Cette mesure, qui serait mise en oeuvre par décret entre juin et septembre 2021, viserait les activités de loisirs, mais également les "foires ou salons professionnels", selon le texte adopté le 11 mai par les députés. Un flou subsiste : pour l'instant, aucune précision n'a été donnée sur la mise en oeuvre de cette mesure pour les salariés.
"On ne sait pas comment vont s'articuler les règles du pass sanitaire avec celles du code du travail, qui sont d'ordre public, constate Camille Pradel, avocat au sein du cabinet Pradel. En vertu du principe de non-discrimination, un employeur ne peut pas écarter un salarié lorsqu'il est malade. Et encore moins l'obliger à se faire vacciner ou même dépister. Tout ce qui concerne le champ médical relève exclusivement de la compétence du médecin du travail, garant de la préservation de la confidentialité des données de santé des salariés".
Cette omission du champ professionnel est-elle délibérée? C'est en tout cas l'avis de maître Pradel. "Je pense que le gouvernement préfère éviter la question dans un premier temps, quitte à exclure ensuite expressément les salariés du champ d'application de cette mesure. En revanche, s'il choisit de rendre le pass applicable aux salariés, le dispositif nécessitera de nombreuses adaptations. Il sera probablement très difficile à mettre en place dans les entreprises, car cela représentera une charge énorme pour les services de santé au travail."
Pourtant, la question de l'articulation avec le droit du travail semble inévitable. La mesure pourrait bel et bien conduire à refuser l'accès du salarié à son lieu de travail. Par exemple, dans le cas d'un salarié travaillant sur un festival. Les règles particulières du droit du travail conduiront-elles à prévoir des conditions d'accès différentes entre les salariés du festival et les simples visiteurs ? La question se complique encore si l'on pense aux salons professionnels, dont les intervenants mais aussi les visiteurs sont majoritairement des salariés dans l'exercice de leur mission.
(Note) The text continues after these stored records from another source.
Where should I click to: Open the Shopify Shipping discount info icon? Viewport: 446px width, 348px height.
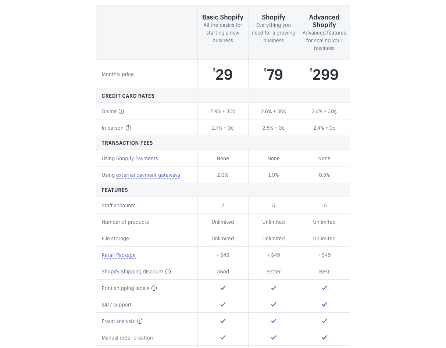click(168, 272)
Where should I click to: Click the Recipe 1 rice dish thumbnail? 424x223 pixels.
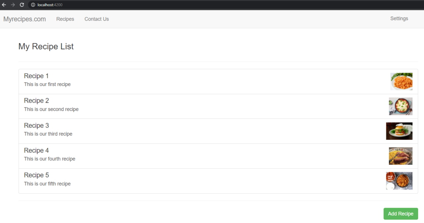click(x=401, y=82)
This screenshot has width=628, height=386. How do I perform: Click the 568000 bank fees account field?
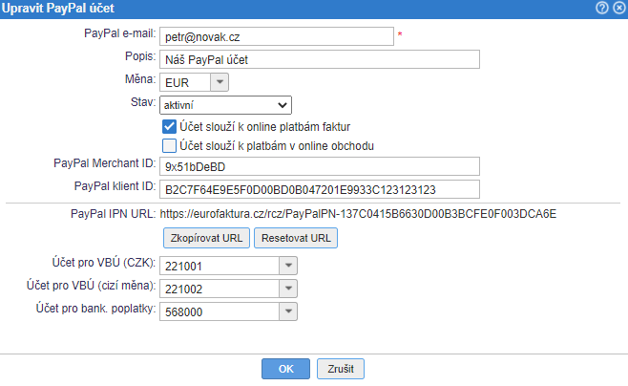click(220, 311)
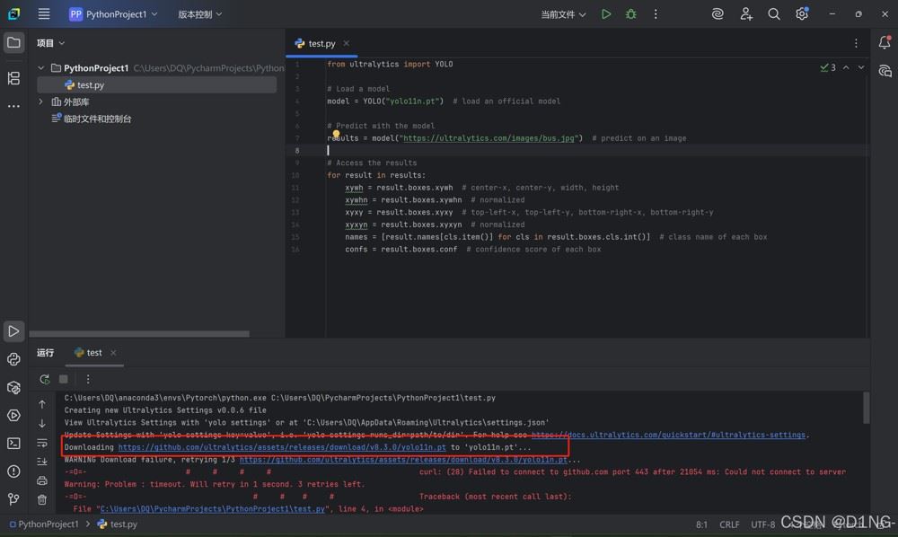Select test.py in the project tree
898x537 pixels.
pyautogui.click(x=90, y=85)
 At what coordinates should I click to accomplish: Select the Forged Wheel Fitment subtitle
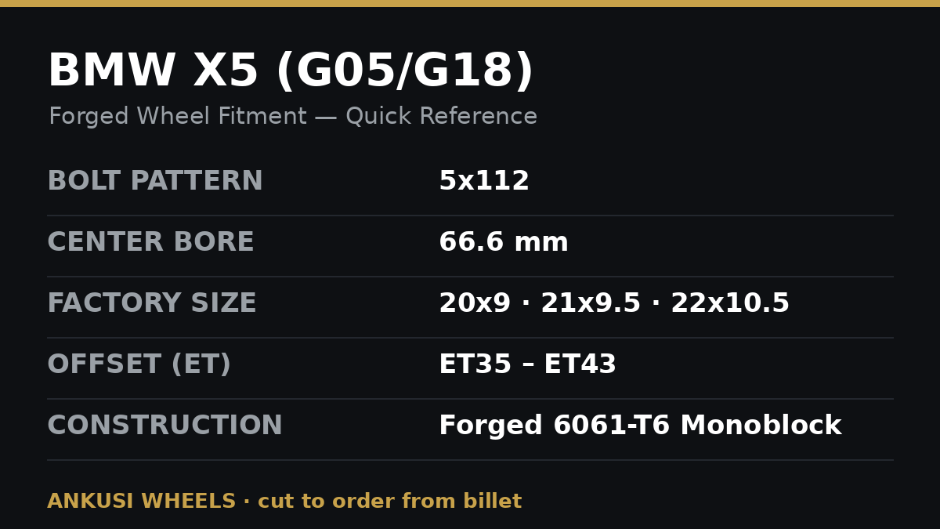[x=293, y=117]
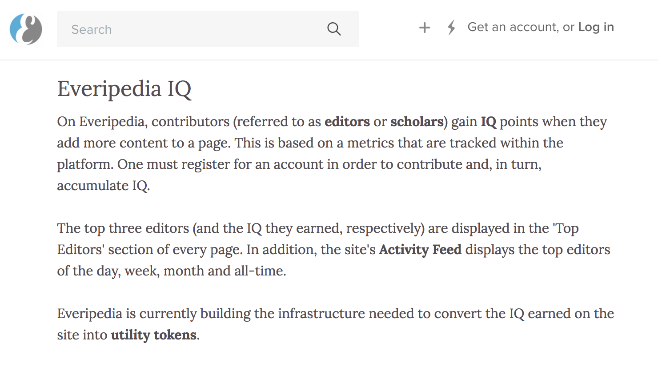The height and width of the screenshot is (367, 658).
Task: Click the paragraph starting 'The top three editors'
Action: 311,250
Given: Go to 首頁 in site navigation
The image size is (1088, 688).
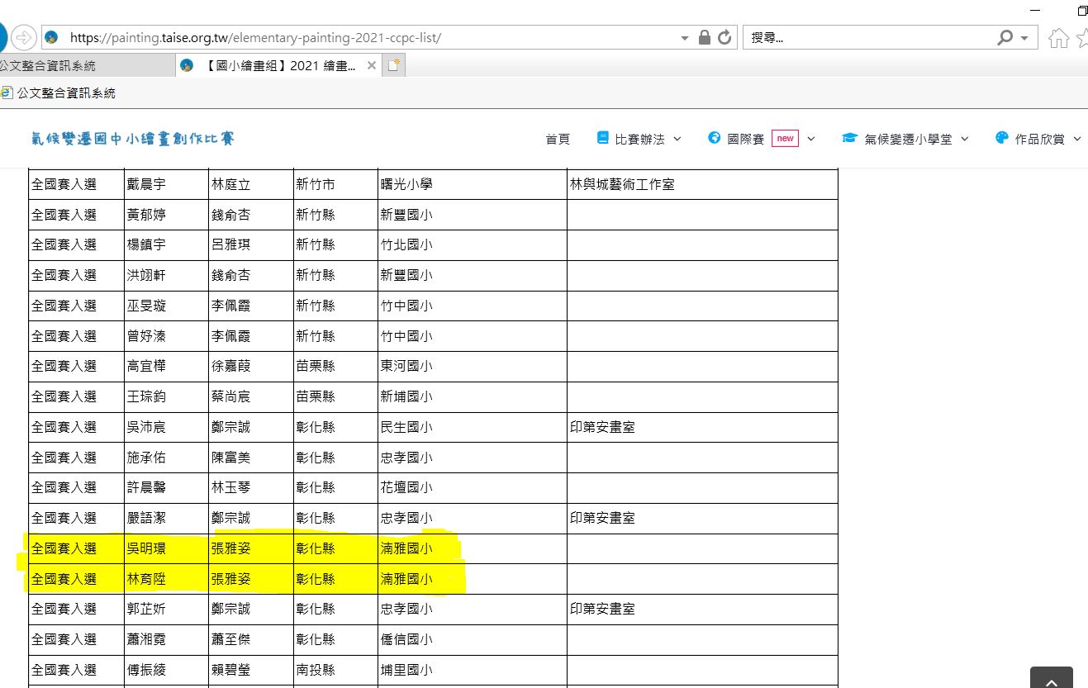Looking at the screenshot, I should (558, 139).
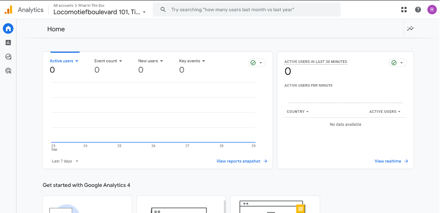
Task: Open the Google apps grid icon
Action: coord(403,10)
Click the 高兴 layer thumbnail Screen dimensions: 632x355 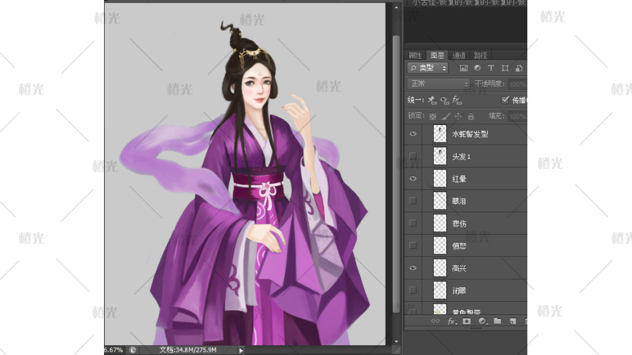tap(440, 268)
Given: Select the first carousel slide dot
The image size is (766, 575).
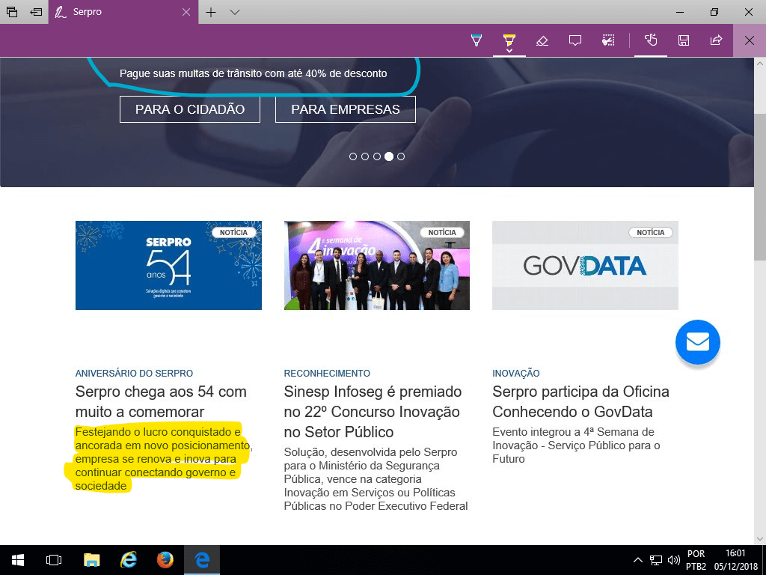Looking at the screenshot, I should (353, 156).
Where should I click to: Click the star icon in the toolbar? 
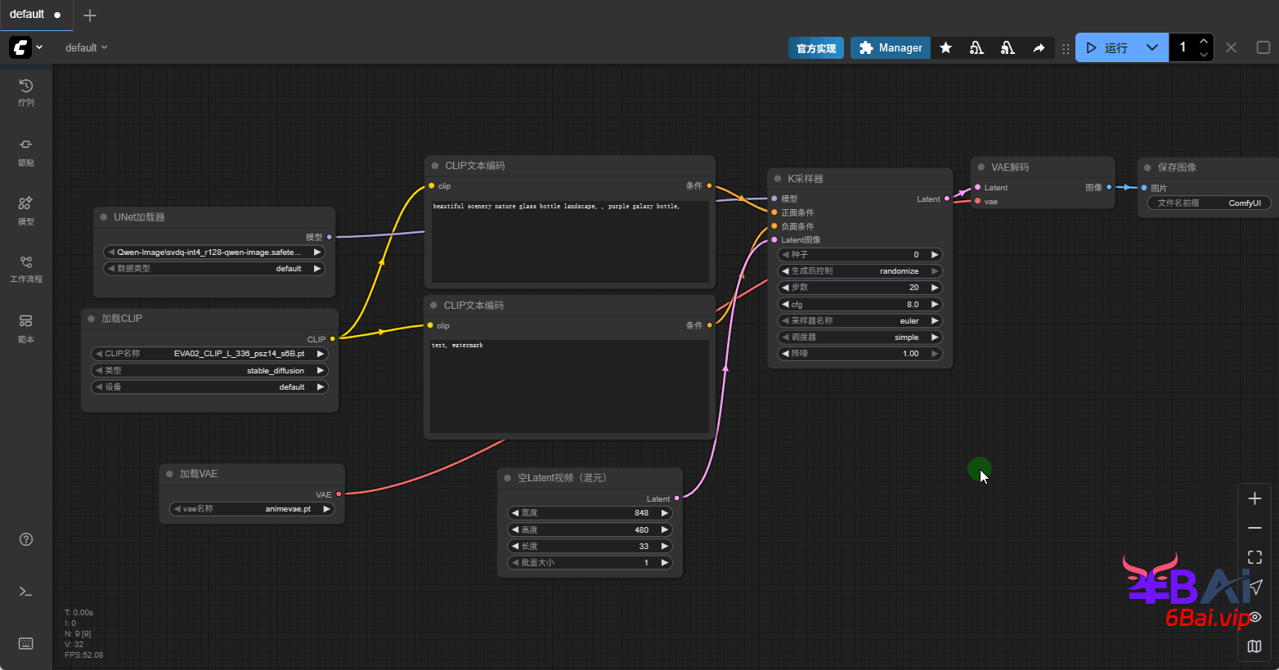click(945, 48)
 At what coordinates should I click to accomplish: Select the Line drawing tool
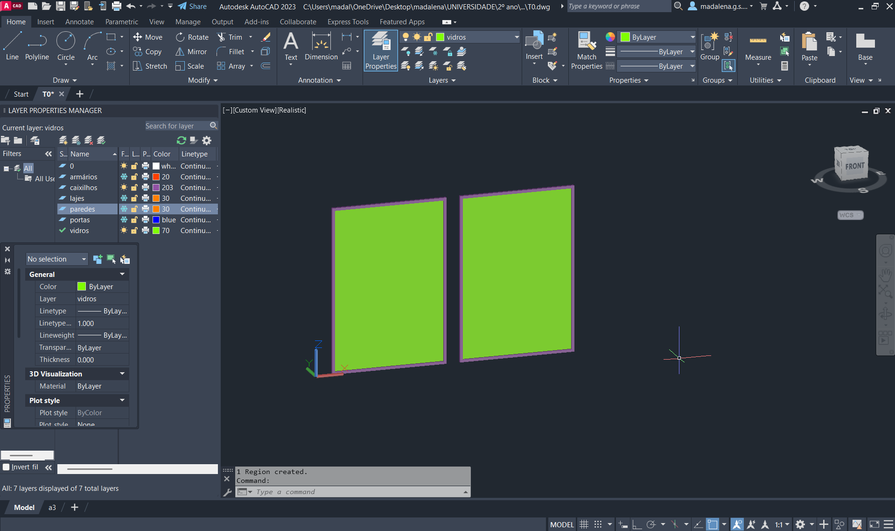coord(12,46)
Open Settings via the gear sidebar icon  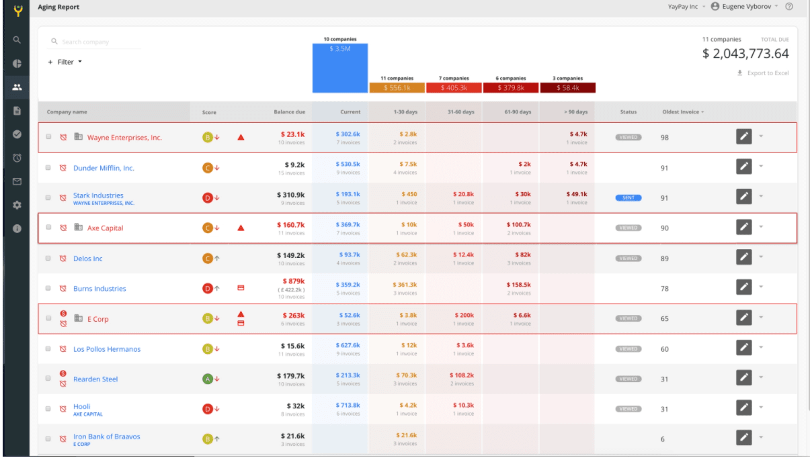point(17,202)
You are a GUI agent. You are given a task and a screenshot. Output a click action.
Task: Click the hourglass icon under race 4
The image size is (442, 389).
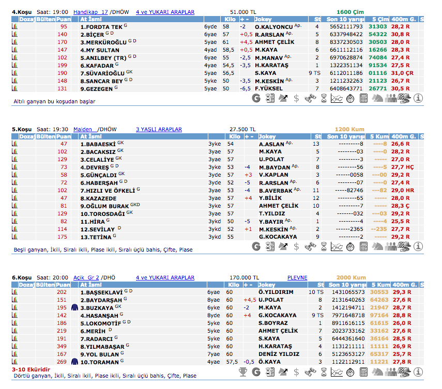(324, 97)
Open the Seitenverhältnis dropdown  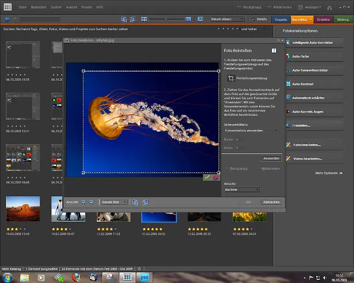click(251, 130)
"Il est impossible en l'état du droit de refuser à un salarié l'accès aux lieux de travail pour un motif lié à son état de santé, insiste Camille Pradel. La situation est très délicate pour le législateur. Pour imposer un contrôle des pass à l'entrée d'un lieu où le salarié exerce son travail, il va falloir justifier que le pass est une mesure proportionnée. Or, cela fait un an que l'on nous assure que les gestes barrières sont suffisants pour assurer efficacement une prévention des contaminations. Comment légitimer l'utilisation du pass en plus des mesures sanitaires déjà intégrées par les entreprises?"
Vert : entrée autorisée
Le 12 mai, la Commission nationale informatique et libertés (Cnil) s'est prononcée en urgence sur ce dispositif déjà controversé. Elle pose les garde-fous nécessaires, notamment en appelant à l'interdiction, pour les professionnels non-visés par le dispositif, de mettre en place un pass sanitaire de leur propre chef pour accéder à leur établissement. Elle incite fortement le gouvernement à multiplier les garanties en matière de données personnelles, tant les données de santé sont sensibles.
Dans un souci de confidentialité de ces données, la Commission propose que le pass mentionne la même réponse selon que la personne ait été vaccinée, ait passé un test négatif ou se soit remise d'une infection à la Covid-19. En pratique, la fonctionnalité "Carnet" de l'application TousAntiCovid (qui serait vraisemblablement utilisée pour accéder aux lieux concernés) ne pourrait donner que deux résultats : soit vert, soit rouge, selon que la personne soit autorisée ou non à entrer.
Là encore, les précisions restent à déterminer pour le milieu professionnel. "Si le législateur choisit de rendre applicable le pass sanitaire aux salariés, quelle solution choisira-t-il d'appliquer lorsqu'un salarié n'a pas de pass valide à présenter ? s'interroge maître Pradel. Il y a urgence à donner les règles du jeu. Si le pass est applicable dans les entreprises dans un mois ou deux, les employeurs doivent savoir rapidement comment gérer les cas des salariés dont l'entrée est refusée".
Pour les précisions, il faudra attendre la préparation des décrets d'application du texte. Pour l'instant, le projet de loi Gestion de sortie de crise sanitaire doit encore être adopté par le Sénat. Le texte y est examiné dès aujourd'hui, mardi 18 mai, et jusqu'à demain soir si les discussions s'éternisent.